[Pixel coordinate grounding data]
- Opening Delimiter -

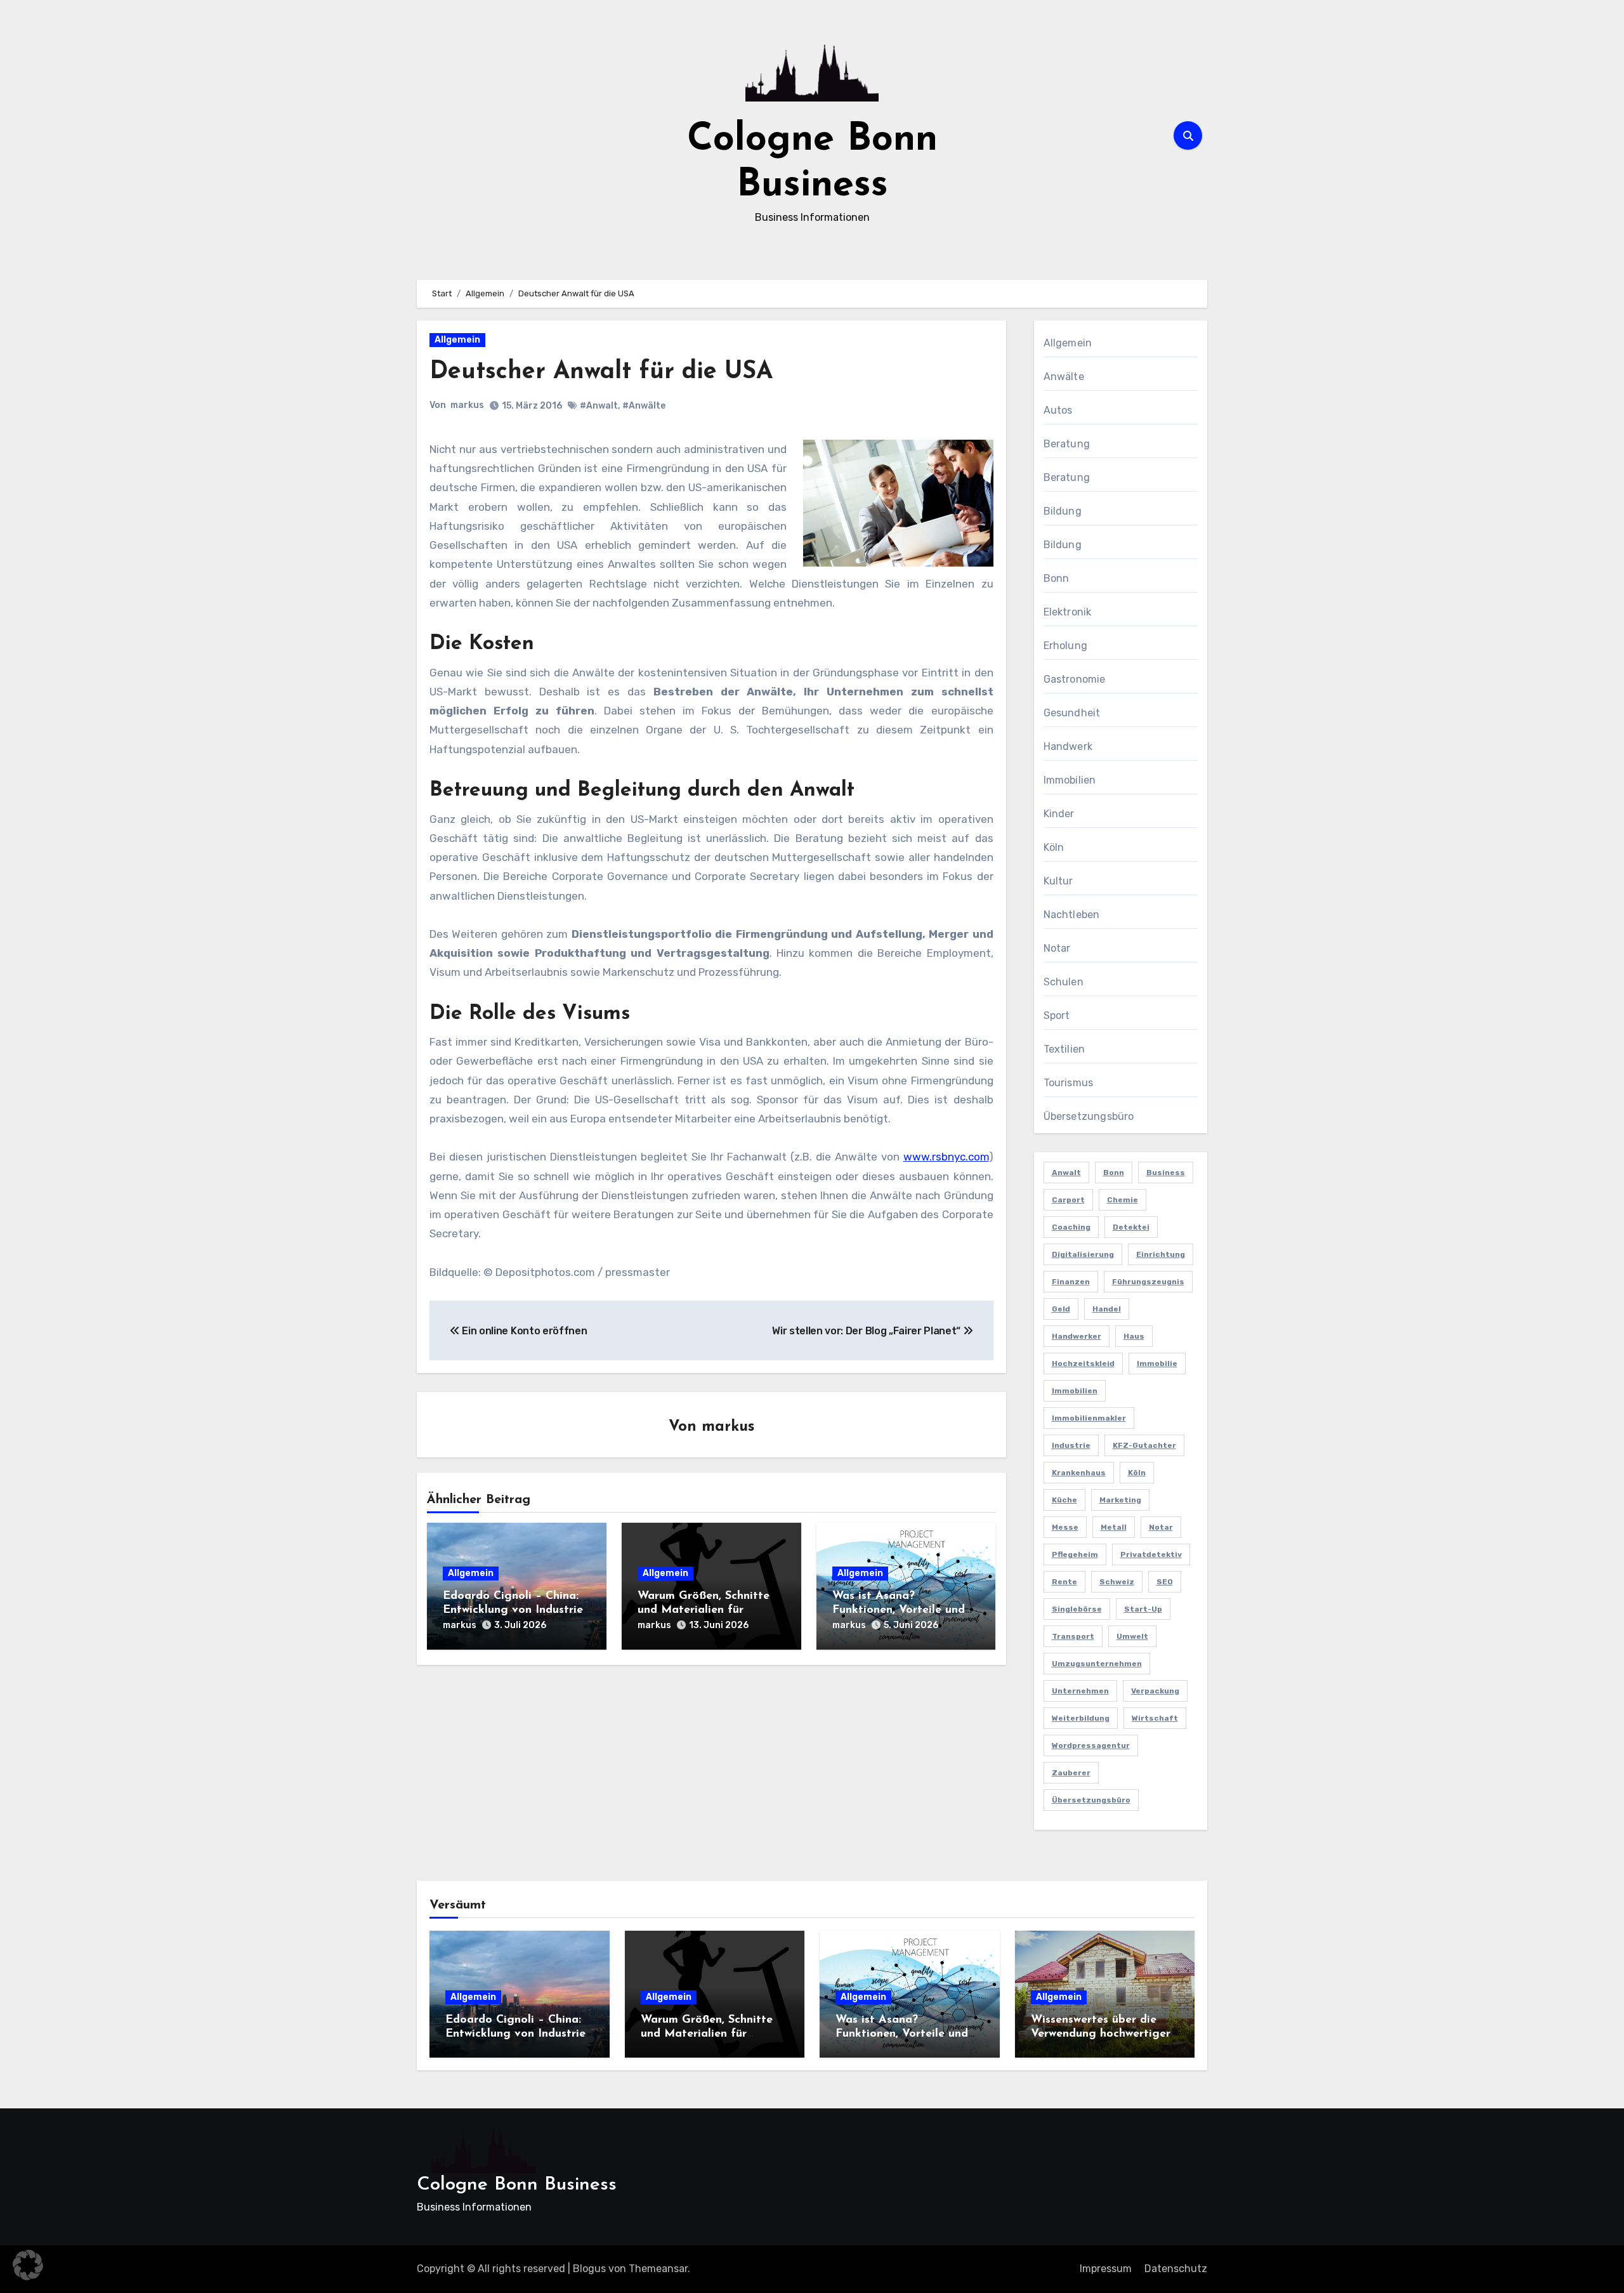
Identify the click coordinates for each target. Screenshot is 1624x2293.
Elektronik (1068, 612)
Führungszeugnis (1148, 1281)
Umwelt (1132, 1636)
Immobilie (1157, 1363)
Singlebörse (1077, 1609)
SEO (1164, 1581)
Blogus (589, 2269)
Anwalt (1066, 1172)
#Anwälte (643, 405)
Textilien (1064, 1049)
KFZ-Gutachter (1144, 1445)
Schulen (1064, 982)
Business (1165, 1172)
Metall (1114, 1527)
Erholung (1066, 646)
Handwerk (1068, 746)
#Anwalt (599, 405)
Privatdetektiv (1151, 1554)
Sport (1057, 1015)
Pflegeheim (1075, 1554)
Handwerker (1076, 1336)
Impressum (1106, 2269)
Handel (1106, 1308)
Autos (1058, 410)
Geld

- Closing Delimiter -

Please write out, exactly as they appear, the lines from the one containing "Business (1165, 1172)" through the last line of the records above, and nothing more.

# EXERCISE RESPONSE
Business (1165, 1172)
Metall (1114, 1527)
Erholung (1066, 646)
Handwerk (1068, 746)
#Anwalt (599, 405)
Privatdetektiv (1151, 1554)
Sport (1057, 1015)
Pflegeheim (1075, 1554)
Handwerker (1076, 1336)
Impressum (1106, 2269)
Handel (1106, 1308)
Autos (1058, 410)
Geld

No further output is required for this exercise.